Per i biologi, come per gli altri laureati di area sanitaria, il percorso che precede l'esercizio della professione è composto da varie tappe. Dopo la laurea triennale e specialistica c'è il tirocinio che porta all'abilitazione, e poi la scuola di specializzazione, obbligatoria per accedere alla dirigenza nel Servizio sanitario nazionale. Fino a lì «può ancora considerarsi formazione» sottolinea Vassallo, e si può chiudere un occhio sulla mancanza di rimborso. Non dopo però, una volta ottenuta l'iscrizione all'albo.

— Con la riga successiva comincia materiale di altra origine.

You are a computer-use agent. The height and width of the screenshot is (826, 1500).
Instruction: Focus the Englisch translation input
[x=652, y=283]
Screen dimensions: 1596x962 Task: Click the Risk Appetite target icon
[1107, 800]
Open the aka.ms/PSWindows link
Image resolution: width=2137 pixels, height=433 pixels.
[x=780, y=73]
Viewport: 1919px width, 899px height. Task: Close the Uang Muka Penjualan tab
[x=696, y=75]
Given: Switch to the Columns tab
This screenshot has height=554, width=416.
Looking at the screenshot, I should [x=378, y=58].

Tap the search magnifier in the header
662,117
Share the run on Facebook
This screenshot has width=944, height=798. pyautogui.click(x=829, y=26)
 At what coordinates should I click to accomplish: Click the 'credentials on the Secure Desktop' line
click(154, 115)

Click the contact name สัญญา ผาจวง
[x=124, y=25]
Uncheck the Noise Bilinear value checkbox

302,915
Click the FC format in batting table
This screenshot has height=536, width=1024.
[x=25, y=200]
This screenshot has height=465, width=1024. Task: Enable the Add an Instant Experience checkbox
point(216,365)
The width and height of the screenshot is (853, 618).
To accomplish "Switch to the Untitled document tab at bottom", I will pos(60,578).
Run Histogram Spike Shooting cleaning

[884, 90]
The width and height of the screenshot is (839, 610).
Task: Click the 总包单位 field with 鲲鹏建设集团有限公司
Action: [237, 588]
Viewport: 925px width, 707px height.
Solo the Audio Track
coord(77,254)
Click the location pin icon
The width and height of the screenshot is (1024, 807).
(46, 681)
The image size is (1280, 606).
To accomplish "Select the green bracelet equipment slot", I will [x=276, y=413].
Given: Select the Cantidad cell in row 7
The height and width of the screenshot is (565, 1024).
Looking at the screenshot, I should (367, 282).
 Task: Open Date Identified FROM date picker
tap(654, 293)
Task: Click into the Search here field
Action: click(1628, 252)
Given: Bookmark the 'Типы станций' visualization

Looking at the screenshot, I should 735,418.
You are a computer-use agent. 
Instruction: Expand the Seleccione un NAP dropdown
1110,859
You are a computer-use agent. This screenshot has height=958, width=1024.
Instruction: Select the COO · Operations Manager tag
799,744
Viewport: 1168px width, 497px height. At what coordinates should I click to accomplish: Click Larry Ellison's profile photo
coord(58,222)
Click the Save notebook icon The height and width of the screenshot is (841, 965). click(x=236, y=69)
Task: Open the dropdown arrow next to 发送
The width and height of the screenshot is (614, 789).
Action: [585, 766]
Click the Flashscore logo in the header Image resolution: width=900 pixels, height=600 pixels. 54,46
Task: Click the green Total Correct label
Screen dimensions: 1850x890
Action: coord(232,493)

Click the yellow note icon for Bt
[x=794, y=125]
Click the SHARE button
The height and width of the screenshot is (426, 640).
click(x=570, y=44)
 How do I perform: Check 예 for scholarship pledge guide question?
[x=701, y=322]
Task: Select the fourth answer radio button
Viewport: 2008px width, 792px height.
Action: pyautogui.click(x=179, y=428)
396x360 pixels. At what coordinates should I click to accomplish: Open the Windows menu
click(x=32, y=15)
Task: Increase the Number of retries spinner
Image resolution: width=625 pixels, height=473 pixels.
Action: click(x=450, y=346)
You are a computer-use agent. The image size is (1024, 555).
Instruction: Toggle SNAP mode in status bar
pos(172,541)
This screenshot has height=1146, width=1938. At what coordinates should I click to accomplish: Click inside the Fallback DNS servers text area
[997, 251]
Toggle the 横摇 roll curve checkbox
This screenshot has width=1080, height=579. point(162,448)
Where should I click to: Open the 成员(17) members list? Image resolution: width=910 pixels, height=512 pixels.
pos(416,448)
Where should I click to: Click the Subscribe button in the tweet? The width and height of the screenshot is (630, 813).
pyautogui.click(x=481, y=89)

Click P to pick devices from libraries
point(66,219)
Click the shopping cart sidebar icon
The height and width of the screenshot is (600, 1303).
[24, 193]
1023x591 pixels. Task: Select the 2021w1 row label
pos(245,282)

«Se tutto va bene si arriva a iniziare la scuola di specializzazione a venticinque anni» ricorda Federica Serratore, consigliera del II municipio di Roma in quota Pd: «A quella età c'è la spinta a volersi costruire un futuro, ma non tutti hanno una famiglia che sostiene economicamente fino a trent'anni!». Il trasferimento, nel caso in cui si scelga una scuola di specializzazione fuori città, è lo scoglio principale, come sottolinea anche Luigi Manco dell'associazione nazionale di fisica medica e sanitaria Aifm: «Nei quattro anni siamo assorbiti dall'attività ospedaliera, e in più la fondamentale attività di ricerca di solito si fa nel tempo libero». Senza altre possibilità di introiti, le spese dei fuori sede ricadono tutte sullo specializzando e la sua famiglia.

I più colpiti, evidenzia Crisanti, «sono non solo i fuori sede, ma anche le donne, che rappresentano l'80 per cento degli specializzandi in professioni non mediche». Aggiungendo un ulteriore tassello al gender gap salariale per le donne che vorrebbero anche diventare madri: «Si è visto che le donne fanno figli se possono lavorare e usufruire di servizi» afferma Elisa D'Elia, senatrice Pd e cofirmataria della legge. «Questi ostacoli vanno rimossi perché incidono direttamente sulla vita delle persone». 

«Chiediamo soldi allo Stato non per fare le vacanze» ironizza Seydou Sanogo della Renasfo, rete nazionale specializzandi in Farmacia ospedaliera: «La scuola di specializzazione non è un capriccio bensì un obbligo, e solo chi ha le possibilità economiche può affrontare il percorso, a prescindere dalle capacità che abbia».

Insomma le passioni professionali in campo sanitario non sono tutte uguali, e quella di aspiranti biologi, psicologi, veterinari, farmacisti, chimici «non vale quanto» quella degli aspiranti medici, è il rammarico di Luca Torlai, rappresentante del Consiglio Universitario Nazionale. Torlai sottolinea l'ingiustizia della differenza con il trattamento economico a favore degli specializzandi medici, quando invece garantire un'entrata a tutti i sanitari «darebbe il segno dell'importanza del lavoro svolto». Oltre al fatto che «condizioni adeguate di lavoro si tradurrebbero in un migliore servizio sanitario per tutti i cittadini» commenta Vassallo. Le speranze di arrivare al traguardo sono concrete benché al momento il disegno di legge non risulti calendarizzato per essere oggetto di esame. «Abbiamo però trovato interlocutori anche nella maggioranza» rassicura Crisanti, per un provvedimento che si profila dunque come bipartisan.